■ **PROBLEM DESCRIPTION**
Only one span of the listing below is wanted: the lines from the one with "Image resolution: width=920" through the one with "This screenshot has width=1071, height=523.", reproduced exactly, both ends kept.

■ **EXERCISE DATA**

-.-.-

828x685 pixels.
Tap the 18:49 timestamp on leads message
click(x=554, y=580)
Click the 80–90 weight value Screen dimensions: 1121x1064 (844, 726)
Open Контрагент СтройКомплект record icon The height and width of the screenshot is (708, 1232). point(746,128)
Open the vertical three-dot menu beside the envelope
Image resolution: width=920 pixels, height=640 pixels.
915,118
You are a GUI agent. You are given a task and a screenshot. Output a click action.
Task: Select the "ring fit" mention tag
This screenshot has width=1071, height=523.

-.-.-

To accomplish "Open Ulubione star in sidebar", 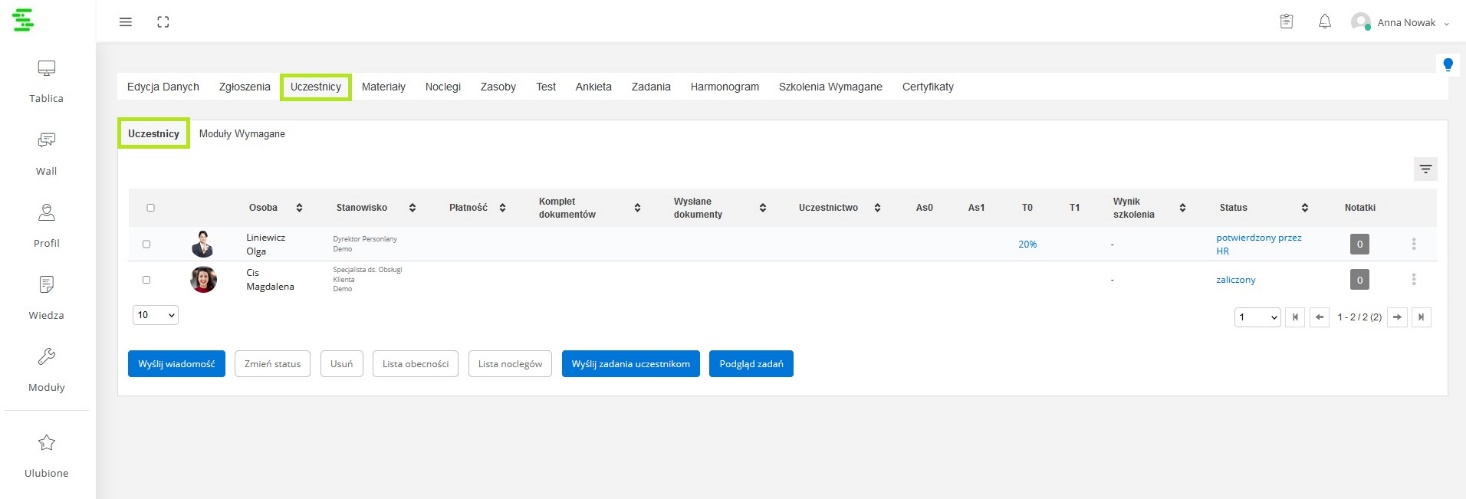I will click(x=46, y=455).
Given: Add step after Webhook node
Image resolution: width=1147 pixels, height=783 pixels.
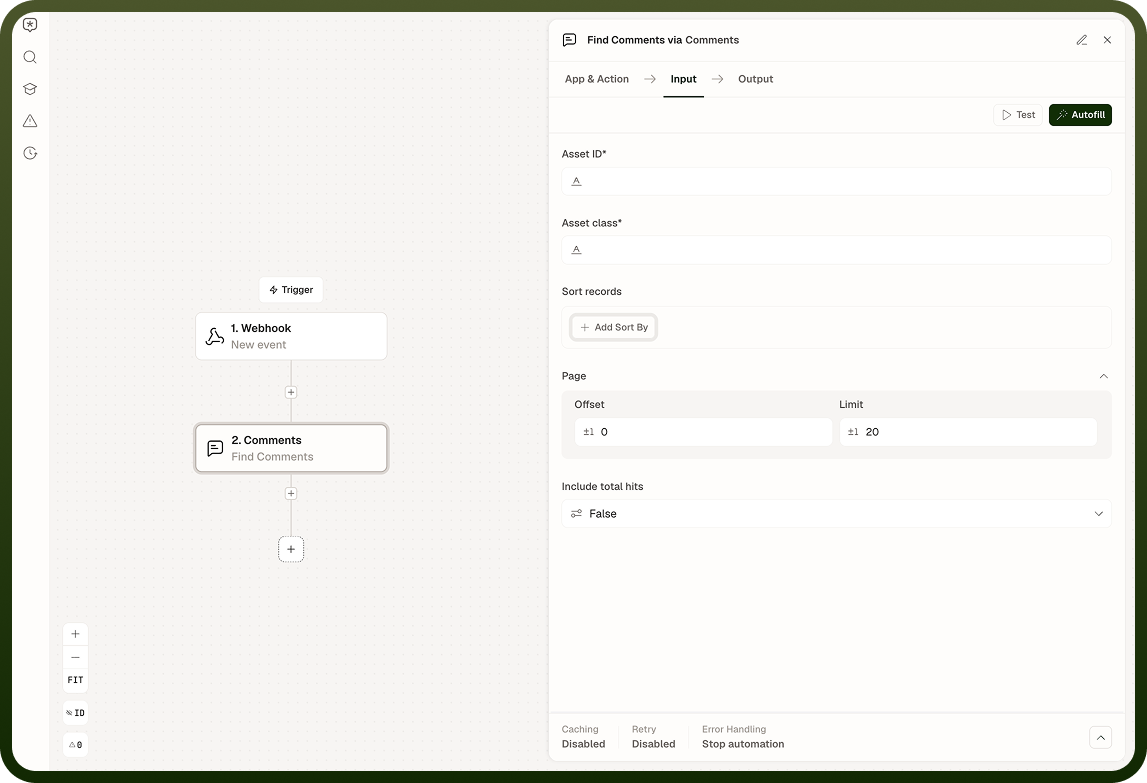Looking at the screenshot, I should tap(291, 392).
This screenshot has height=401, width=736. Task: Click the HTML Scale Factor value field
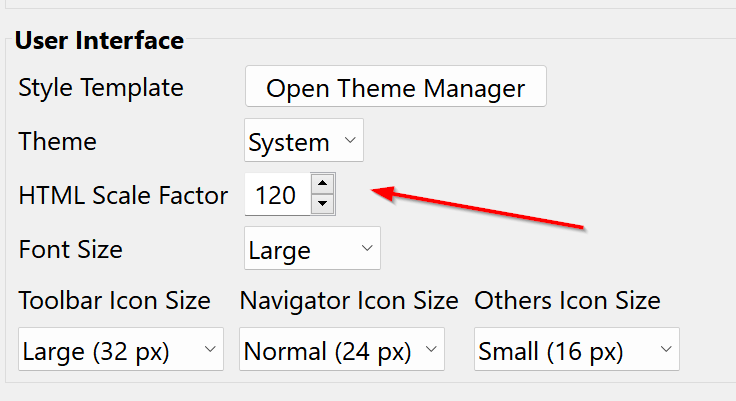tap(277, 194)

-.-.-

■ **REPLY TO THE TASK**
Image resolution: width=920 pixels, height=640 pixels.
915,118
You are a GUI agent. You are given a task and a screenshot. Output a click action.
Task: Select the "ring fit" mention tag
This screenshot has width=1071, height=523.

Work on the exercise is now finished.